Avant la réédition des Chants de Maldoror en 1891 par Léon Genonceaux, peu de personnes connaissent l'existence de l'œuvre d'Isidore Ducasse. Ce sont les poètes de la Jeune Belgique, Iwan Gilkin, Albert Giraud, Jules Destrée, Valère Gille, Georges Eekhoud, Max Waller, qui découvrent le livre en 1885 et tout le stock de l'édition originale de 1869 cédé naguère par son éditeur Louis Lacroix au libraire bruxellois Rozez qui, comme son prédécesseur, renonça à diffuser l'ouvrage malgré une couverture et un titre renouvelés. Eblouis par la lecture de ce livre hors du commun, les Jeune Belgique s'empressent aussitôt de le faire connaître à des amis français. Jules Destrée envoie un exemplaire à Huysmans, Max Waller fait de même pour Péladan et Léon Bloy avec lesquels il correspond. Estomaqué à son tour, Bloy évoquera Les Chants de Maldoror l'année suivante dans Le Désespéré - la première mention en France de cette œuvre singulière - et publiera également, dans le numéro du 1" septembre 1890 de La Plume, le tout premier
article consacré à Lautréamont intitulé «Le Cabanon de Prométhée». A ce titre, Bloy est un des premiers « inventeurs » de Lautréamont sur la scène littéraire française. Pour cela, l'indication de son nom sur la chemise protectrice de l'exemplaire que nous proposons, rend celui-ci particulièrement précieux.
L'écriture à l'encre noire de la chemise ressemble à l'écriture de Léon Bloy - on ne peut pas en dire autant des quelques mots griffonnés au crayon bleu dont le sens laisse perplexe.. . tout comme laisse perplexe aussi la date de 1890 qui fait seulement écho à l'année de publication du Cabanon. Est-il encore possible qu'il s'agisse de l'exemplaire que Max Waller envoya à Léon Bloy? Ce dernier se serait-il séparé de cet exemplaire entre 1885 et 1890 pour se faire prêter celui-ci ? Par qui ? Sinon par une personne connaissant déjà l'existence des Chants avant la publicité faite par leur réédition de 1891... Et dans quel but d'ailleurs? Sinon toujours cette histoire de cabanon...

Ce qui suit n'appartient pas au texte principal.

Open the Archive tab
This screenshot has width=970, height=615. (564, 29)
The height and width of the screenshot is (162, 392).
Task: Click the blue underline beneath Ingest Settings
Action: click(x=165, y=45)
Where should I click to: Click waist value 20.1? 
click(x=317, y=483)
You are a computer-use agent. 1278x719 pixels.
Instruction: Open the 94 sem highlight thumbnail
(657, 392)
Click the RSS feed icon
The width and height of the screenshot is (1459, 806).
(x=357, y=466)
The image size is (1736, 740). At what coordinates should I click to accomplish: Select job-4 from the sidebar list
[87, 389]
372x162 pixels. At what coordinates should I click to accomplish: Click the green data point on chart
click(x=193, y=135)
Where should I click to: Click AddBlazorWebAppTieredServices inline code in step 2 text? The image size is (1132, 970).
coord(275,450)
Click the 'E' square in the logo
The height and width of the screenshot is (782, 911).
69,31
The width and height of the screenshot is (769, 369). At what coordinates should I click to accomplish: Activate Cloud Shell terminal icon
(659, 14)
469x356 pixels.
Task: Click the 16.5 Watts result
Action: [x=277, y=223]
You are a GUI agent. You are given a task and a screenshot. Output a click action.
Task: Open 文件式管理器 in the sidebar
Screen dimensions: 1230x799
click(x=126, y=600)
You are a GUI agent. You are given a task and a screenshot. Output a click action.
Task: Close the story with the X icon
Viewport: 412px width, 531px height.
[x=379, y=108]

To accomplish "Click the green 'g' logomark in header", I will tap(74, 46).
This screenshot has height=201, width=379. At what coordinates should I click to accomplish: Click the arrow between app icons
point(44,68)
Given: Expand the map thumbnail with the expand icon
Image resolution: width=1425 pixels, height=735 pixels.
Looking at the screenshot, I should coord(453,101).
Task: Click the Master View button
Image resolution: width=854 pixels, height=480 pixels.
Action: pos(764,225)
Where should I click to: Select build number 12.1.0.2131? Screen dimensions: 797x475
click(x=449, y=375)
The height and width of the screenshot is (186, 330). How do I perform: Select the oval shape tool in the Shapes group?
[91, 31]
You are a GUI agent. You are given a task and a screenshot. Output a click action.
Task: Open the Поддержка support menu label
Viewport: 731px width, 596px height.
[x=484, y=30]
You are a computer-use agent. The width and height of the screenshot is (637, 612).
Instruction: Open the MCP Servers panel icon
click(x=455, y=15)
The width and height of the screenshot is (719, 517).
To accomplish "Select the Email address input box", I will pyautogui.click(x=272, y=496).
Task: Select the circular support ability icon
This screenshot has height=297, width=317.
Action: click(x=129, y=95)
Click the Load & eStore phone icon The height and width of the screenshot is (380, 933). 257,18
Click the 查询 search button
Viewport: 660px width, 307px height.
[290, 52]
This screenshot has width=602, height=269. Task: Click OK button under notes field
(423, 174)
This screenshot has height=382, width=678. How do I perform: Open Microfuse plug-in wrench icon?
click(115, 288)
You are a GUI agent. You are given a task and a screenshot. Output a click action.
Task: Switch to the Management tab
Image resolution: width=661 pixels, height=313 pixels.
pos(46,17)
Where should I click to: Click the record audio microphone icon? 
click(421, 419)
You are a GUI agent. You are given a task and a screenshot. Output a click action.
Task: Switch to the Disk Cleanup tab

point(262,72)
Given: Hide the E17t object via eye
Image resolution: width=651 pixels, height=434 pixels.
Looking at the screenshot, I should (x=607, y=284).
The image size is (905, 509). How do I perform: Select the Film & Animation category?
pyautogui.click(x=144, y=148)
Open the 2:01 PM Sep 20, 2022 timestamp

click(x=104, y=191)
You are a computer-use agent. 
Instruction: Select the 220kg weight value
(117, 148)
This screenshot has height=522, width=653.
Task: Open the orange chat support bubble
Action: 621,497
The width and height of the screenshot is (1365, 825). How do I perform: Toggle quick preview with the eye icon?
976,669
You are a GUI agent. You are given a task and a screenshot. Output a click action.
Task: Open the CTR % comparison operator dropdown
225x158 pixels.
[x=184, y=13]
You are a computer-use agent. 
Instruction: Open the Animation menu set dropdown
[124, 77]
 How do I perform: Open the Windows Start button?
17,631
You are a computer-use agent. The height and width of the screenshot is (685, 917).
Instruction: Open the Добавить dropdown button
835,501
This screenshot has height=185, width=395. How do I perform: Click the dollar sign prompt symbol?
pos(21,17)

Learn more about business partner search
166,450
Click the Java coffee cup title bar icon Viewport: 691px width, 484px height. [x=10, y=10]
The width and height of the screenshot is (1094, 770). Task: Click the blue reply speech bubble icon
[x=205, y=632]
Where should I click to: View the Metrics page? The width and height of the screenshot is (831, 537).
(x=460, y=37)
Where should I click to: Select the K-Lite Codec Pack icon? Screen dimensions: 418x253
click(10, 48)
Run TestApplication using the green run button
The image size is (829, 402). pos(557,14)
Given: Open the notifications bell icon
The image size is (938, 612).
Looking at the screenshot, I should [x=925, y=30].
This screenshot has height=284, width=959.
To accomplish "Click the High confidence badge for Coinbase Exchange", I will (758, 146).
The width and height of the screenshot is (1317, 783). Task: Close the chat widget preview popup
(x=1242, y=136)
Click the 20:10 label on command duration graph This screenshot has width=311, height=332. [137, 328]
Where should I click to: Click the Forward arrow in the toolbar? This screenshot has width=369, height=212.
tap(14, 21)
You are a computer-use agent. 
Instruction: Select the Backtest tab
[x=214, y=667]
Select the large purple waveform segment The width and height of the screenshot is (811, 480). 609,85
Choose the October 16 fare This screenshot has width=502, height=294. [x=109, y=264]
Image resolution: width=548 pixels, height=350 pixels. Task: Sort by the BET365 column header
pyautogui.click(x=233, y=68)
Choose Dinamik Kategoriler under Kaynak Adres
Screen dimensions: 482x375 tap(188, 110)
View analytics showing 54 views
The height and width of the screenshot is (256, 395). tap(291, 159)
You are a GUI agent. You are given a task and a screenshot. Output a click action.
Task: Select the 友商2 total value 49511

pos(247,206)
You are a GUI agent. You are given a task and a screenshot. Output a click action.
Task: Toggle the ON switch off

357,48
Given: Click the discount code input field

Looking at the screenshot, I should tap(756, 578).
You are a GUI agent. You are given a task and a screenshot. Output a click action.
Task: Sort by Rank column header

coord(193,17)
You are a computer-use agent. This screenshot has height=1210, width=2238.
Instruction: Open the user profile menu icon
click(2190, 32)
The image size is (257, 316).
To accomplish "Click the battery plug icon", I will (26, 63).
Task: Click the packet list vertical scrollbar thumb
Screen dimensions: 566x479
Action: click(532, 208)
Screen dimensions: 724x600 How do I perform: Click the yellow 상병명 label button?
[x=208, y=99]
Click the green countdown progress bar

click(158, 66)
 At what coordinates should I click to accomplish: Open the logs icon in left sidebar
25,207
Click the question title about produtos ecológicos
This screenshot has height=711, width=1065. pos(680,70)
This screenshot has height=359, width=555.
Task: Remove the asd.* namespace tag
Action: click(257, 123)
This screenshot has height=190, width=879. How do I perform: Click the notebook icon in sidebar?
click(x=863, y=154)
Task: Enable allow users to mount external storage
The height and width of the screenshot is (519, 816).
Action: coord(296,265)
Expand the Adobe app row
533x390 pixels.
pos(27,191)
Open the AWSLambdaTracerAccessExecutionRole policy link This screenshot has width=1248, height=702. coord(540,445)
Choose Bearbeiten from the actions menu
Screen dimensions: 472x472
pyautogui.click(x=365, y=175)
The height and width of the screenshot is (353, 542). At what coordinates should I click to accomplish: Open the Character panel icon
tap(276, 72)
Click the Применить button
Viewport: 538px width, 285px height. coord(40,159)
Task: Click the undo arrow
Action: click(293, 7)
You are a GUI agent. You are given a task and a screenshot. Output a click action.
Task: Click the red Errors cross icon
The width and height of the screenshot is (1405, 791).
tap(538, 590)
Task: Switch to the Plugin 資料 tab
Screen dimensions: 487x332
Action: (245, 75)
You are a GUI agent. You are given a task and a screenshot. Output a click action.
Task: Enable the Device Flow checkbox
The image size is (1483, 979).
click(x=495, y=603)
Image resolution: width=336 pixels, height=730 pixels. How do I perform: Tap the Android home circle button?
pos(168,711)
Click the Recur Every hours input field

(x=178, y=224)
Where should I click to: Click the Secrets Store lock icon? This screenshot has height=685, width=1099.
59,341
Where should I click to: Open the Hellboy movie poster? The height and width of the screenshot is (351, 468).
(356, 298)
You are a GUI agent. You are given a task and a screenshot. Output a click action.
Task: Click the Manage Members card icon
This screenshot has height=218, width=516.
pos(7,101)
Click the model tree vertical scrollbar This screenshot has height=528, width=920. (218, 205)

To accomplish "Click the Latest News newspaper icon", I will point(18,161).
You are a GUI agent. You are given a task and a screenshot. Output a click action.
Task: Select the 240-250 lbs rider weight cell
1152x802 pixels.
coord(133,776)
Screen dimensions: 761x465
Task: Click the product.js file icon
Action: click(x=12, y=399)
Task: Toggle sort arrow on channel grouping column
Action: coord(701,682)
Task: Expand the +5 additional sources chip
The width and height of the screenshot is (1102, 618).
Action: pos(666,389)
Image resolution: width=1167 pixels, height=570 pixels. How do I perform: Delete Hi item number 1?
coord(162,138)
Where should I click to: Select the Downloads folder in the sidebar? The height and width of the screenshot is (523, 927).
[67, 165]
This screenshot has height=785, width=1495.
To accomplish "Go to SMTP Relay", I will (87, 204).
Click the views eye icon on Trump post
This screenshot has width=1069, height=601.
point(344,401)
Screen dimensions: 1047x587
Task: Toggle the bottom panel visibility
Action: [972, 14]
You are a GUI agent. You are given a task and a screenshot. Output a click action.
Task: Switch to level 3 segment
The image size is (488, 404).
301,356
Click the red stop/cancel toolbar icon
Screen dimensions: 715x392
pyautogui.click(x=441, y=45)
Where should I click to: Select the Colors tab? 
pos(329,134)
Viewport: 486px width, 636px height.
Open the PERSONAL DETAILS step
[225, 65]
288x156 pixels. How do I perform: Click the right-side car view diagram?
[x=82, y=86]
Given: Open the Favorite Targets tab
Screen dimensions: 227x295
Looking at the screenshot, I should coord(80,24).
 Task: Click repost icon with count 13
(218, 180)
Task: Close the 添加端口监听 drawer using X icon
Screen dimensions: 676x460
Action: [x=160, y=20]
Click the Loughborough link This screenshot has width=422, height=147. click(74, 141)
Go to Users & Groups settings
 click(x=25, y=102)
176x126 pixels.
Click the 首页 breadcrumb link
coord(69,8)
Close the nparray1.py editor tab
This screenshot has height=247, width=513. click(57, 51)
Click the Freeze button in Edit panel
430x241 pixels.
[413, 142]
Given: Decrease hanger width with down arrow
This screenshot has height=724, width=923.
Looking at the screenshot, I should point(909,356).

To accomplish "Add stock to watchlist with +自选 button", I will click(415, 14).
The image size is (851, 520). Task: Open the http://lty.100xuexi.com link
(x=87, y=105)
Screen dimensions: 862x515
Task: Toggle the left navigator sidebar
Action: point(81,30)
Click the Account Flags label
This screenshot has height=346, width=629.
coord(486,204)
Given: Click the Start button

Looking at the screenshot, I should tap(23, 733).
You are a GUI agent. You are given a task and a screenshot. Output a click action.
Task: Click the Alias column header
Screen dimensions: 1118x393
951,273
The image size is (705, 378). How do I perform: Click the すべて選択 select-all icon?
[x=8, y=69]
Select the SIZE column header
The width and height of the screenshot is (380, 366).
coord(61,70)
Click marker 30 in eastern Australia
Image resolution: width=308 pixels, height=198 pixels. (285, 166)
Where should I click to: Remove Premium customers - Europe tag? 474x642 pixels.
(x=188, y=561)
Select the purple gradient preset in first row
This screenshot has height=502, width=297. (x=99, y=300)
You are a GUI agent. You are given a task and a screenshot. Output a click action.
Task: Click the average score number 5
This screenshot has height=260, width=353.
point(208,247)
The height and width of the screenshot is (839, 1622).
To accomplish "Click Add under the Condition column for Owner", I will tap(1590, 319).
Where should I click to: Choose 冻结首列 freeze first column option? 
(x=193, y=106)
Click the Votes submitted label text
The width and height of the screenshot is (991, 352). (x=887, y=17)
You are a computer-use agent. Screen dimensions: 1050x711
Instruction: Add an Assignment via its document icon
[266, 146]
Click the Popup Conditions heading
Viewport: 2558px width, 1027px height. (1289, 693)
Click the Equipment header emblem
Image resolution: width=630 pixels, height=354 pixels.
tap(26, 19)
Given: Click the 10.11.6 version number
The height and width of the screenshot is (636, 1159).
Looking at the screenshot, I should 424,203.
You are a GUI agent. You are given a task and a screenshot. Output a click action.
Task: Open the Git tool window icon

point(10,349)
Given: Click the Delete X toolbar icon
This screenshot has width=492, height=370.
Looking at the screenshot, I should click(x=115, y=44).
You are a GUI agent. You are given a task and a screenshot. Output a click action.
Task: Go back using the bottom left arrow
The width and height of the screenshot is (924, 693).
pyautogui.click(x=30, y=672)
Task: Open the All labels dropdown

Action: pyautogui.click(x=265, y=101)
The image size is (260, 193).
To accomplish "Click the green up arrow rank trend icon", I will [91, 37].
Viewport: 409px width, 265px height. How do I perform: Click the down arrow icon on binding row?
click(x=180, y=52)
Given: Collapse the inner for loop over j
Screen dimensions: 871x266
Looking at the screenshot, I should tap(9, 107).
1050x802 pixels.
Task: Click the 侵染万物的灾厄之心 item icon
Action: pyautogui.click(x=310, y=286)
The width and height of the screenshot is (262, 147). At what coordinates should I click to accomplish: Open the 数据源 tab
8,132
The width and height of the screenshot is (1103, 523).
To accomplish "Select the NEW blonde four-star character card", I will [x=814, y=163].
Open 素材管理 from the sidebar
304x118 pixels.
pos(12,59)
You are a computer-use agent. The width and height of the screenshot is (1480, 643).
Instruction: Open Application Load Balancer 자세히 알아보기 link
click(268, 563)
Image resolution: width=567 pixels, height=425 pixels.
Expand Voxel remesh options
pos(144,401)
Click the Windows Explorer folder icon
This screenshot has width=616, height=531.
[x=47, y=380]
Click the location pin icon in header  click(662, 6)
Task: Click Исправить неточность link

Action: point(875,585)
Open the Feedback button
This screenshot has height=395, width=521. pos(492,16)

Assez bel exemplaire broché, tel que paru, tel que lu. et parfaitement bien protégé depuis.»
Ce curieux exemplaire a maintenant rejoint les collections de la Bibliothèque Ludlow Santo Domingo à Thônex, chemin du Foron 16, CH-660-0360007-2, dont l'acronyme (L.S.D.) souligne la spécialisation dans les phénomènes psychiques atypiques.